Somewhere around 15 years ago, I was a young(er) person with a job and an apartment (shared with hubby, who was only my friend then) and so much free time it was ridiculous. If only I realized at the time how much free time I had!

One of my pastimes then was playing games online. Yes, I'm a closet nerd. Kind of a big one. Anyway, at the time I was playing a game called EverQuest. It was a wonderful way to spend my dark winter evenings, and because it was an online game, I could even claim to be somewhat social while I was doing it. I did meet lots of great people, many of whom I'm still friends with now.

But there is one who stands out.

If you don't like nerdy things, just go ahead and close your browser now.

I was hunting one night with my elf character in the Lake of Ill Omen. (How is it that I remember the names 15 years later but I cannot remember what I walked into a different room for?) went to a merchant to sell some of my loot. Sitting in the tower that housed the merchant was a fine specimen of Barbarian manliness.

Yes, I'm laughing as I type this. Completely hilarious that I remember all of this.

I don't know if I was bored or what, but I decided to strike up a conversation with this guy. We started chatting about the game and such, and soon we were having a great time talking about all sorts of different things.

Eventually, I learned that the person behind that character was actually a woman, not a man, and that she lived four time zones away near Boston.

Over the course of the next months and years, we grew so very close. It started with a silly video game and a couple of twenty-somethings on opposite ends of the country. She was in college and living with her boyfriend; I was working and living with a guy I was stuck in Friendville with. 

Today, we are both happily married with kids and houses and pets and white picket fences. Well, we WOULD have white picket fences if such a thing existed. We compare notes and commiserate on motherhood, wifehood, life in suburbia, being working moms, the whole bit.

I can easily say that she is my closest friend. She is kind and thoughtful and funny and just talking to her makes me feel great, no matter what else is going on. She understands me on every level (well, as much as anyone can ever understand me!) and she might be the only person on the planet that I can tell anything to - ANYTHING - and not even worry she will think less of me. Sometimes we talk every day and sometimes we go two months without talking. And when we do, we pick right back up where we left off as if no time had passed. Our relationship is so special to me.

So it's that much more bizarre, and kind of a shame, that we have never met. I've been thinking about that a lot lately. As we approach my first flight in seven years, I wonder if one of the payoffs of this trip will be the freedom for me to travel more, and therefore to finally meet my Lisa. I hope so.

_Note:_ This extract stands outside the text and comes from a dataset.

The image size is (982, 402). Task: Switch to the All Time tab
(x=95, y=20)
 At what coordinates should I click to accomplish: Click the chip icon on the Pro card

The other day we were talking about stuff - just stuff - and I made a couple of self-deprecating jokes about my weight. I'm very hard on myself about my weight. She stopped the conversation immediately and said something like, "okay I let the first one go and there's another one, knock that off." She might be the only person in the world who can say that to me without me either blowing her off or reacting in a negative way. Immediately I knew she was right and I changed my thought process. Just like that, even if only for a short time, she made me a better person. She does that a lot.

I told her about how I'd read somewhere that people in my situation can benefit from a vision board, anchored by a picture of the person as a child. Around that picture, you are supposed to place other pictures of family members, or fit people, or inspirational quotes, or anything that motivates you to be better at whatever you are working on. If you start being mean to yourself, you're supposed to look at the picture of that child and ask yourself if you'd let someone talk to that child that way. The whole concept is pretty powerful. We talked about how that seemed like a wonderful idea, but that I had just never gotten around to it.

Shortly thereafter, our conversation ended (not because of the previous comments!). 

A little while later, I found this in my email with a caption explaining that she made this for me so that I could have my vision board and not have it be one of my "to-do's" anymore, looming over me like another chore on a long list.


I opened this email at work and I admit that I started to cry.

She had nabbed that picture from my Facebook account and created this mini vision board from it. For no other reason other than to make me feel better about myself.

How lucky am I to have someone who cares so much about me and with no agenda? Who would have thought that a couple of 21-22 year old girls who met on a video game would have this relationship 15 years later?

Definitely not me.

I came home and printed this, then laminated it, and it's been on my kitchen table since. I'll hang it up once I figure out where it should go, but for now the table is the perfect place for it. I see it multiple times a day and I smile and think maybe - just maybe - I am worth this.

And I'm not sure anyone could convince me of that like she does.